I’m so excited I could pinch myself. However, I still keep in the back of my mind that nothing is guaranteed. Like a few years ago when Chad was growing a melon he was really looking forward to trying called “American Melon”. They were supposed to taste like a pineapple. We were really excited when we saw an abundance of them growing. And then…….disaster struck a few weeks later. When then melons were about half grown they were all of a sudden covered with mold and then rotted. Oh the sadness. It was most likely because we had a super wet year, but honestly that’s just a shot in the dark.
Luckily for me, garlic is like a beast. Pests are really not a concern. It loves the cold. The only thing you really have to worry about with garlic is the potential for a fungus called “white rot” to take hold and destroy your garlic bed …….forever.
No. Really. Literally forever. Once white rot has hit your garlic bed you shouldn’t plant it there again. I read one report that said it can lay dormant in the soil for 40 years. How is that even fair??? So really I’m not even going to think about white rot lest I lose sleep over something that I can’t control. So onward garlic goodness. And since the 50 heads of garlic are rockin it, why not try and grow some more?
Like 200+ plants more.
I know. I went a little overboard.
But I love to feed people, so if this whole cockamamie idea works and you live close we can probably work out a trade. Like you watch my children for 15 minutes per garlic head… what’s the math on that???

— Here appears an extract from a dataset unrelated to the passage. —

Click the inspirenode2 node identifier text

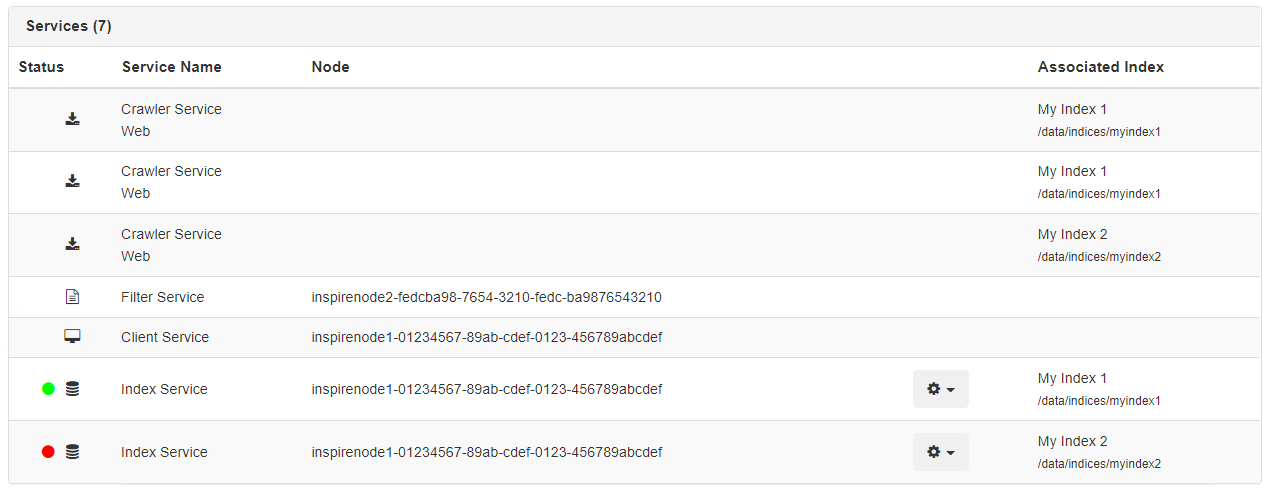point(486,297)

250 garlic x 15 mins = 3,750 mins ÷ 60 mins = 62.5 hr ÷24 hrs = 2.6 days.
On second thought, I may need to go plant some more garlic…….
I digress….There is somewhat conflicting information out there as to when you should plant garlic, some say two weeks before the last frost and others say after the frost. So we are testing both. Depending on how the hammer falls we may have feast or famine.